0 of 1 people found the following review helpful
This is a breathtaking book, a keynote publication on urban geography and sociology. It is as fresh today as it was when it was written in 1961. Jacobs wrote this in a forthright, no-nonsense style taking a very liberal, perhaps neo-marxist stance in her critique of (mainly American) examples of poor urban planning, leading to the marginalisation and disenfranchisement of disaffected communities. She looks the arrogance and banality of urban planning and a strong theme of social justice (or injustice!) runs through the book. This book set the scene for important later texts such as Harvey 1973 Social Justice and the City. This is a must-read book.
2 of 8 people found the following review helpful
on 12 May 2009
I was introduced to this book in about 1970 by a girl who'd completed an M.A. on England's first council estate. Both she, and this book, impressed me. I now have, thanks to Amazon, a plump 'Modern Library' Edition, thicker but of similar dimensions to that paperback. It was first published in 1961 as a single volume; but 'portions' were published before this. So this dates to the late 1950s/ 1960.
Jacobs was not popular with architects; I had an architect's journal of the relevant date which snipes at her.
What suddenly occurred to me and causes me puzzlement now is the fact that some towns known to me, in England - e.g. Reading, Blackburn, Bristol I think, parts of London - had their Victorian guts removed AFTER 1960 - typically in the 1970s. (Test yourself here: if you're old enough, and took an interest, when did rebuilding take place? If not, check the history of a town known to you. And I was struck by the fact that nothing at all, not one thing, remained of Atlanta, Georgia, from the 19th century). Suggesting, or proving, that she was ignored, or at least that greater powers defeated her.

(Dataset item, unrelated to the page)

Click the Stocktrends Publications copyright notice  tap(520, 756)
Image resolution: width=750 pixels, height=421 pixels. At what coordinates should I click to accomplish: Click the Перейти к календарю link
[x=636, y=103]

IF Jane Jacobs was so influential, how come a lot of what she preached against, took place long after her book? Let me suggest a possibility: maybe Jane Jacobs knew perfectly well - after all, her husband was an architect - that fortunes could be made by demolishing old housing and filling the land with apartments, malls, and the rest. Nothing mysterious about that. And trams, trains, buses, transit schemes could be elbowed out in favour of more profitable private transport. Why not write about this, and how, in her view, cities could be remodelled or developed or left or improved in optimum ways? In fact this book is descriptive, but low on analysis. Compare Chomsky: he wrote on the Vietnam War. How many American generals or airforce people were condemned as war criminals? What actually happened? The answer is - nothing. Even utter ***^ like Kissinger gets kid glove treatment. Maybe Jane Jacobs is in the same mode as regards towns? Could she have been a decoy, an irrelevance, trotted out to pretend something is being done, peoples' deep concerns are being addressed? Someone, please, show I'm wrong.